• [SET PROBLEM A]:
List every code cell label, such as "In [1]", in the Spotify playlist notebook below, in the order they appear.

• [PASSAGE PROVIDED]:
━━━━━━━━━━━━━━━━

## Importing the libraries

In [1]:
import os
import pandas as pd
import numpy as np
import json
import yaml
import re
from tqdm import tqdm
# import multiprocessing as mp
import time
# import random
import datetime
import spotipy
# import spotipy.oauth2 as oauth2
from spotipy.oauth2 import SpotifyOAuth,SpotifyClientCredentials

In [2]:
stream= open("spotify/spotify.yaml")
spotify_details = yaml.safe_load(stream)
auth_manager = SpotifyClientCredentials(client_id=spotify_details['Client_id'],
                                        client_secret=spotify_details['client_secret'])
sp = spotipy.client.Spotify(auth_manager=auth_manager)

## Getting relevant info from dataset

Data in  the 1_Million_Playlists is in json files with each json file having 1000 playlists.
We process it to get the relevant data in csv file.
- we require unique track uri string for extracting the data with the spotify client

In [8]:
def get_unique_tracks(dataset_path, num_slices=10):
  count = 0
  playlist_count = 0
  mpd_playlists = []
  unique_tracks= pd.DataFrame()
  filenames = os.listdir(dataset_path)
  all_temp=[]
  for fname in tqdm(sorted(filenames, key=len)):
    if fname.startswith("mpd.slice.") and fname.endswith(".json"):
      count += 1
      fullpath = os.sep.join((dataset_path, fname))
      f = open(fullpath)
      current_slice = json.load(f)
      f.close()
      # Create a list of all playlists
      for playlist in current_slice['playlists']:
        playlist_count +=1
        mpd_playlists.append(playlist)
        if playlist_count == 1000:
          playlist_count=0
          temp=pd.DataFrame(mpd_playlists)
          temp=temp.explode('tracks')
          temp=pd.DataFrame(temp['tracks'].apply(pd.Series))
          mpd_playlists = []
          all_temp.append(temp)
      if count == num_slices:
        print("Done with json.Breaking loop\n")
        break
  print("Joining")
  unique_tracks = pd.concat(all_temp, ignore_index=True)
  print("Removing duplicates")
  unique_tracks = unique_tracks.drop_duplicates(subset=["track_uri"])
  return unique_tracks
# Path where the json files are extracted
dataset_path = 'dataset_200/'

In [9]:
df = get_unique_tracks(dataset_path, num_slices=30)
df.to_csv('data/unique_tracks_mpd.csv')

  0%|          | 0/200 [00:00<?, ?it/s]

 14%|█▍        | 29/200 [10:44<1:03:21, 22.23s/it]

Done with json.Breaking loop

Joining





Removing duplicates


In [5]:
df.to_parquet('data/unique_tracks_mpd_parquet.parquet')

━━━━━━━━━━━━━━━━

• [SET PROBLEM B]:
Pull out the stretch of the saved entries from their start through the line that contains "tap(228, 331)".

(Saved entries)
━━━━━━━━━━━━━━━━

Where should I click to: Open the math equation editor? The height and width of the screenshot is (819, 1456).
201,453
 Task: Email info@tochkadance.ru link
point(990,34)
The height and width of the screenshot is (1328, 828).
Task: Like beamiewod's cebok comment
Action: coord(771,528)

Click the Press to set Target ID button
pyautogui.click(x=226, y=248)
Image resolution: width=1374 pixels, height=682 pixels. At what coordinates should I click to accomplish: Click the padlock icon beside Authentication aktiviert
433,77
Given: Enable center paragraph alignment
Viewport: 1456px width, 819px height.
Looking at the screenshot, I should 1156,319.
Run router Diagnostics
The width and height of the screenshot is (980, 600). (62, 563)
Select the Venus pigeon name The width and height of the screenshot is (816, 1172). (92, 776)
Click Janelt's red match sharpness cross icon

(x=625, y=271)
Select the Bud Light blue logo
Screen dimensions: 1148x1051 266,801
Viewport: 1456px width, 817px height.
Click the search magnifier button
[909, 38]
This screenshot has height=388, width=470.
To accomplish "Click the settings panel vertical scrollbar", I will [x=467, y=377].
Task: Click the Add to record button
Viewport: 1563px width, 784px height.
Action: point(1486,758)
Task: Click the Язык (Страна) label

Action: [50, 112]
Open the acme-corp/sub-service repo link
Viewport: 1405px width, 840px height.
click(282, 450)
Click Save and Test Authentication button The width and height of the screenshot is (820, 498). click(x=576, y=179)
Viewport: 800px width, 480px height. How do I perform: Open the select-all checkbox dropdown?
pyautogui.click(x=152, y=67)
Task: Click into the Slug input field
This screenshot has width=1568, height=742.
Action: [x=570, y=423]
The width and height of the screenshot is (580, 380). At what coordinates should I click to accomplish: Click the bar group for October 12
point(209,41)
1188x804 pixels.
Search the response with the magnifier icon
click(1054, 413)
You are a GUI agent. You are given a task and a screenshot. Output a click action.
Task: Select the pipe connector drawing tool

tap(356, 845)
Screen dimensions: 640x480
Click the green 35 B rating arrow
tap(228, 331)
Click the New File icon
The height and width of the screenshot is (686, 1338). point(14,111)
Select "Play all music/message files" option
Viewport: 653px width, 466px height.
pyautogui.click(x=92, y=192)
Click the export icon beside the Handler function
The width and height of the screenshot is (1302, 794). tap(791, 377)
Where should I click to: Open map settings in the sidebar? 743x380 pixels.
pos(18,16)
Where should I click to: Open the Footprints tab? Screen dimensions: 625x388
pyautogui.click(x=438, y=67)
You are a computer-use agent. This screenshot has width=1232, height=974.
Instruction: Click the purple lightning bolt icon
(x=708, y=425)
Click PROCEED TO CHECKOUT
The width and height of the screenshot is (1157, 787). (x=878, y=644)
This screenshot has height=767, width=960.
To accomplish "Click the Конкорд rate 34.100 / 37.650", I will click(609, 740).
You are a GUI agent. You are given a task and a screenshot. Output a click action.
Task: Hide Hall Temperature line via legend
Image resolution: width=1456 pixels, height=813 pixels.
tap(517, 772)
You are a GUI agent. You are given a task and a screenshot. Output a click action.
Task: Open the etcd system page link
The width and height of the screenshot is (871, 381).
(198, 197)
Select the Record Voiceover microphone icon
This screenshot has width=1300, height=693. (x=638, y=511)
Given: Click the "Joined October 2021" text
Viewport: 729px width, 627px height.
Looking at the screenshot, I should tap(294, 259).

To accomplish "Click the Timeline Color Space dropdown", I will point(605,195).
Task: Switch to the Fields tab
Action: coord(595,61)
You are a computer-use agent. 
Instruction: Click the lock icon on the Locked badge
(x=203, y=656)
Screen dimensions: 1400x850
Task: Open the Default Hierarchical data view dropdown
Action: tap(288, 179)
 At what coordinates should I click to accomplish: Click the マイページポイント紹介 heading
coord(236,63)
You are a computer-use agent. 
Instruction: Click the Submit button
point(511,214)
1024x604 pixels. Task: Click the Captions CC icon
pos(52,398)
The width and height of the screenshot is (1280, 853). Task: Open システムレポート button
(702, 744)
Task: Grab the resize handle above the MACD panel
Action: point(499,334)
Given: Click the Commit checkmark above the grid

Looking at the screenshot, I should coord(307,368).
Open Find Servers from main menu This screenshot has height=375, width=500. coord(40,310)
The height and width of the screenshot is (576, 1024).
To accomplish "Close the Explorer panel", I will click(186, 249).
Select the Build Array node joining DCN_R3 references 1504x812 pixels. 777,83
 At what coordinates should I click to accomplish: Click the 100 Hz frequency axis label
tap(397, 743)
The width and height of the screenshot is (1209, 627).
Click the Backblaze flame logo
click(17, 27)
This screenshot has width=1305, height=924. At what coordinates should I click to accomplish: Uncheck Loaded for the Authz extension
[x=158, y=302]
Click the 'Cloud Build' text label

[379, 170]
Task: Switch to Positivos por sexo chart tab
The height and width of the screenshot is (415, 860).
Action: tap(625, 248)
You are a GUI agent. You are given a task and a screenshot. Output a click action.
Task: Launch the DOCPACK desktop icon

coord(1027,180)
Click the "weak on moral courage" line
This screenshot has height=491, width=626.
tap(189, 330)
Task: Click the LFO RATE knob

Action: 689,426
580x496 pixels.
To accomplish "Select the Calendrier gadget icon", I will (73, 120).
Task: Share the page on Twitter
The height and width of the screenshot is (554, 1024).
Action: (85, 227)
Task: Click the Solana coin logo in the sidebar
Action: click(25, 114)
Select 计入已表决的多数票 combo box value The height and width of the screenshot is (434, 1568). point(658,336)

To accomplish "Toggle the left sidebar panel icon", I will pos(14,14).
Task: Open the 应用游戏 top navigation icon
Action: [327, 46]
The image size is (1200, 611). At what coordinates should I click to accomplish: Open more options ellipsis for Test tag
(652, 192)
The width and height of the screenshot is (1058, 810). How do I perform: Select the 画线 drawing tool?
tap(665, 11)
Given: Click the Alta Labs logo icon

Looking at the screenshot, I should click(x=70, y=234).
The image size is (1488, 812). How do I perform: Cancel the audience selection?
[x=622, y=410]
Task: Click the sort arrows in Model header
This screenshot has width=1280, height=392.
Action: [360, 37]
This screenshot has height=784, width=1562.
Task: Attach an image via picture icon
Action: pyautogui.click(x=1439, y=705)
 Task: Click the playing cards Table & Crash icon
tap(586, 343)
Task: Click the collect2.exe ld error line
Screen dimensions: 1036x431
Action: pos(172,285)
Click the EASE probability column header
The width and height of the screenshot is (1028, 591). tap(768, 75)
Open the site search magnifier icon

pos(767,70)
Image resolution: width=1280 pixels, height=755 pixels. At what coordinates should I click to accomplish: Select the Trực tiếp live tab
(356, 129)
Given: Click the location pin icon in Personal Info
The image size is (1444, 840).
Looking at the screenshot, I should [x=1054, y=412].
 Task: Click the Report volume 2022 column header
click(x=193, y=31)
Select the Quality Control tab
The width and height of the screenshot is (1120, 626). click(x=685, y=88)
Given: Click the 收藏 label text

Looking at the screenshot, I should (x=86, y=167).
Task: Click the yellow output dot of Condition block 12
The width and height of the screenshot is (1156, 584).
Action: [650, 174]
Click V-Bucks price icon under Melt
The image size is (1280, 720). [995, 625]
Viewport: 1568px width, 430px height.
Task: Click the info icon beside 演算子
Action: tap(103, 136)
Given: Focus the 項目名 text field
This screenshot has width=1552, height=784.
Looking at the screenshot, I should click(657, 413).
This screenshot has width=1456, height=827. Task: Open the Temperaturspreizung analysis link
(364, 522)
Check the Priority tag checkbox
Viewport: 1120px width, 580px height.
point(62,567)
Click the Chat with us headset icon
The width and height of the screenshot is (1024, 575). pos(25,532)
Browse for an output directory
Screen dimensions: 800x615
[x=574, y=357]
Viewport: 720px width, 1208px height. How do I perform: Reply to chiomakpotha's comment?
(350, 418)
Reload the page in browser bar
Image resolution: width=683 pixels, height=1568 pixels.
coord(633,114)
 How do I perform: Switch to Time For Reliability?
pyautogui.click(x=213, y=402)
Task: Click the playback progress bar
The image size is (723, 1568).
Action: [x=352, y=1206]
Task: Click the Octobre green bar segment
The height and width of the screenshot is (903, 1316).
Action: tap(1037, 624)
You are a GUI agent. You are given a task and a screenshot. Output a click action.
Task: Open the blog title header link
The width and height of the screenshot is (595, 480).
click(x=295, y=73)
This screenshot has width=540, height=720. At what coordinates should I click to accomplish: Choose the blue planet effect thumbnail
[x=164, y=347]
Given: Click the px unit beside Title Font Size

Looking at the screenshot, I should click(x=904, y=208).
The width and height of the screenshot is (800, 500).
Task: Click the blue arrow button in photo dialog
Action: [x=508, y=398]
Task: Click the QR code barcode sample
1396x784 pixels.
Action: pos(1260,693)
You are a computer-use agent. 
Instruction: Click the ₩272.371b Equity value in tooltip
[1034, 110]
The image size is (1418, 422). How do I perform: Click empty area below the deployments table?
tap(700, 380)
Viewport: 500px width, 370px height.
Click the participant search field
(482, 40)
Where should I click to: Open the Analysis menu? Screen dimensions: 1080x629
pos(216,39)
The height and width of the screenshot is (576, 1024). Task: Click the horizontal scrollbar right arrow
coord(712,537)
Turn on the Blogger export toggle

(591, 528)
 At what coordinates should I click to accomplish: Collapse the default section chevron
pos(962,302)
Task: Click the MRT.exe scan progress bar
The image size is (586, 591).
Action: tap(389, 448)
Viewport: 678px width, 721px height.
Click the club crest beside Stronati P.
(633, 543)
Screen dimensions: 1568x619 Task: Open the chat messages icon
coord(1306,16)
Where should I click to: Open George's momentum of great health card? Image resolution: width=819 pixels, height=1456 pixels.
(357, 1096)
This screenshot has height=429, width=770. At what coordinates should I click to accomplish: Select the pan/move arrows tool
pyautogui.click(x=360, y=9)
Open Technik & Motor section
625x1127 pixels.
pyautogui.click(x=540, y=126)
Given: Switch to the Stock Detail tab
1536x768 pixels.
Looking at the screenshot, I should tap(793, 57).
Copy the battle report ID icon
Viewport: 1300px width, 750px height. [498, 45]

━━━━━━━━━━━━━━━━

• [ANSWER A]:
In [1], In [2], In [8], In [9], In [5]

• [ANSWER B]:
Where should I click to: Open the math equation editor? The height and width of the screenshot is (819, 1456).
201,453
 Task: Email info@tochkadance.ru link
point(990,34)
The height and width of the screenshot is (1328, 828).
Task: Like beamiewod's cebok comment
Action: coord(771,528)

Click the Press to set Target ID button
pyautogui.click(x=226, y=248)
Image resolution: width=1374 pixels, height=682 pixels. At what coordinates should I click to accomplish: Click the padlock icon beside Authentication aktiviert
433,77
Given: Enable center paragraph alignment
Viewport: 1456px width, 819px height.
Looking at the screenshot, I should 1156,319.
Run router Diagnostics
The width and height of the screenshot is (980, 600). (62, 563)
Select the Venus pigeon name The width and height of the screenshot is (816, 1172). (92, 776)
Click Janelt's red match sharpness cross icon

(x=625, y=271)
Select the Bud Light blue logo
Screen dimensions: 1148x1051 266,801
Viewport: 1456px width, 817px height.
Click the search magnifier button
[909, 38]
This screenshot has height=388, width=470.
To accomplish "Click the settings panel vertical scrollbar", I will [x=467, y=377].
Task: Click the Add to record button
Viewport: 1563px width, 784px height.
Action: point(1486,758)
Task: Click the Язык (Страна) label

Action: [50, 112]
Open the acme-corp/sub-service repo link
Viewport: 1405px width, 840px height.
click(282, 450)
Click Save and Test Authentication button The width and height of the screenshot is (820, 498). click(x=576, y=179)
Viewport: 800px width, 480px height. How do I perform: Open the select-all checkbox dropdown?
pyautogui.click(x=152, y=67)
Task: Click into the Slug input field
This screenshot has width=1568, height=742.
Action: [x=570, y=423]
The width and height of the screenshot is (580, 380). At what coordinates should I click to accomplish: Click the bar group for October 12
point(209,41)
1188x804 pixels.
Search the response with the magnifier icon
click(1054, 413)
You are a GUI agent. You are given a task and a screenshot. Output a click action.
Task: Select the pipe connector drawing tool

tap(356, 845)
Screen dimensions: 640x480
Click the green 35 B rating arrow
tap(228, 331)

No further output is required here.